• [CONSIGNE DONNÉE] Dans le corrigé de dissertation sur la parole, quelles œuvres au programme sont mentionnées, avec leurs auteurs ?

LYCEE ABDELMALK SAADI- Kénitra.

CPGE.

2012-2013.

Dissertation.

Proposé par: Ali NAJI.

«La parole»

Sujet:

«La passion est l'âme de la parole.» Fénelon.

Consigne: Dans quelle mesure ce propos de Fénelon peut-il correspondre à votre lecture du thème de la parole dans les oeuvres au programme?

Rédigez la dissertation.

Corrigé.

Généralement, on s'invite et on s'incite à être raisonnable et même rationnel au niveau de ses ambitions, de ses actions et bien évidemment de ses paroles. Cependant, le théologien, précepteur et écrivain français Fénelon va à l'encontre d'une telle tendance en affirmant que « la passion est l'âme de la parole.» Pour bien arbitrer ce conflit tendu entre la raison et la passion, au niveau de Phèdre de Platon, les Fausses Confidences de Marivaux et Romances sans paroles de Verlaine, la dimension éthique ne serait-elle pas la force motrice supplémentaire et nécessaire à la parole? On verra, d'abord, comment la passion peut bien animer les mots au point d'en devenir le moteur principal. Et vu le pouvoir parfois dévastateur des passions, on essaiera, ensuite, de montrer comment la présence du raisonnement peut les freiner en introduisant un certain ordre dans le discours et les actions qui en résultent. Il s'agira, finalement, de vérifier si l'âme de la parole ne réside pas, en fait, dans son intégrité éthique au-delà de la répulsion réciproque entre le pathos et le logos.

• [DONNÉES FOURNIES]

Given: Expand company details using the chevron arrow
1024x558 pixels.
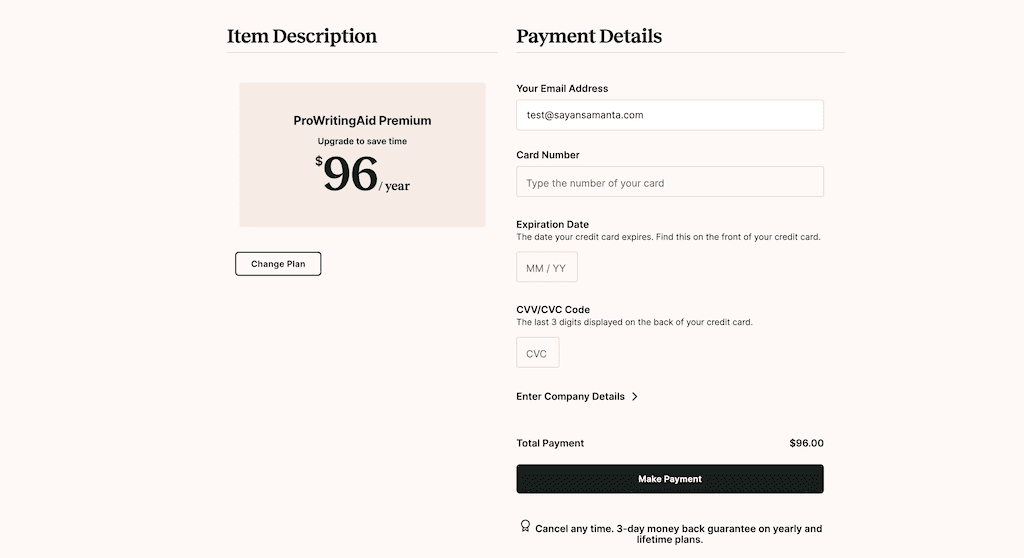Looking at the screenshot, I should point(635,397).
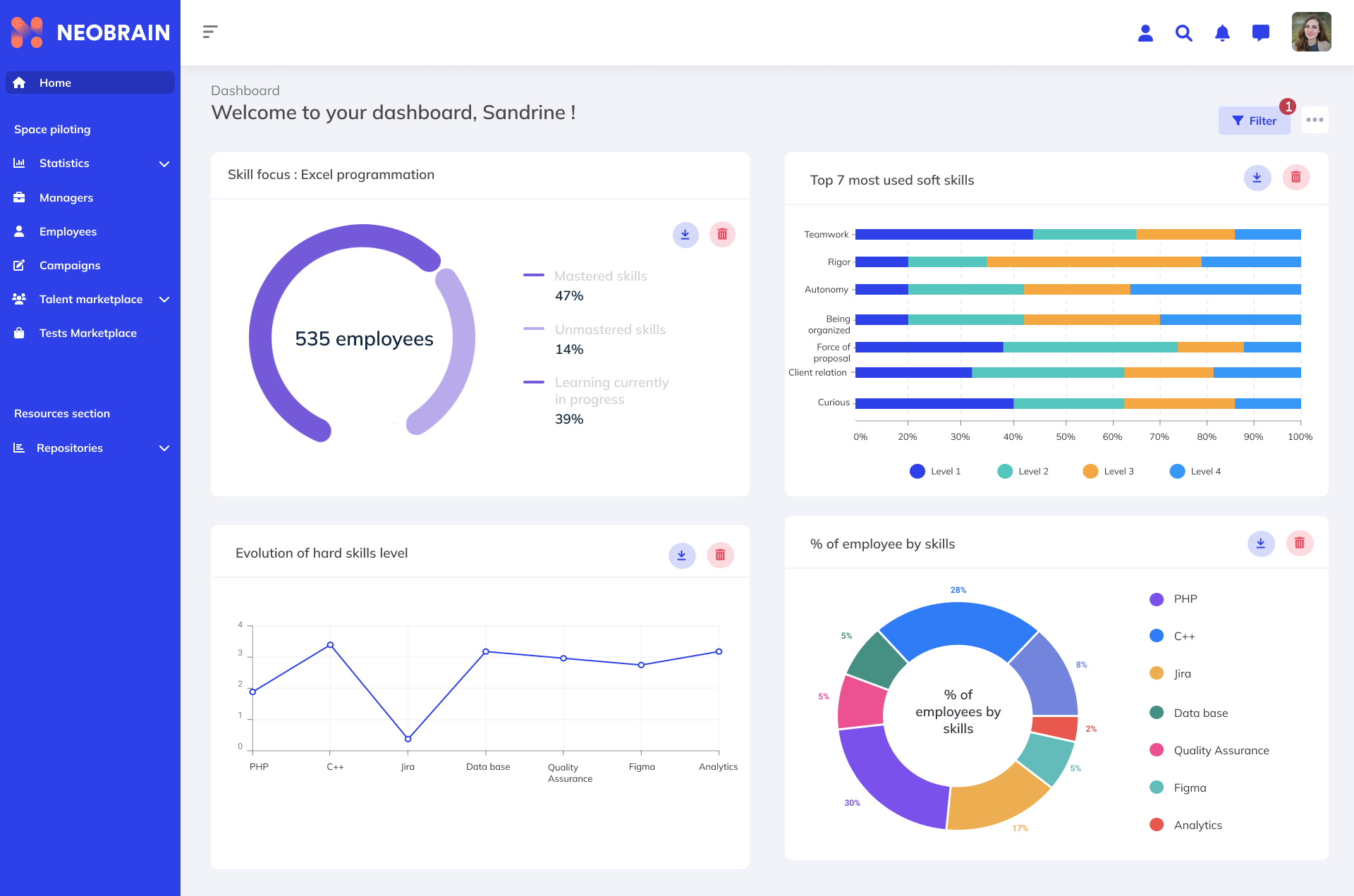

• [RÉPONSE] Phèdre de Platon, les Fausses Confidences de Marivaux et Romances sans paroles de Verlaine.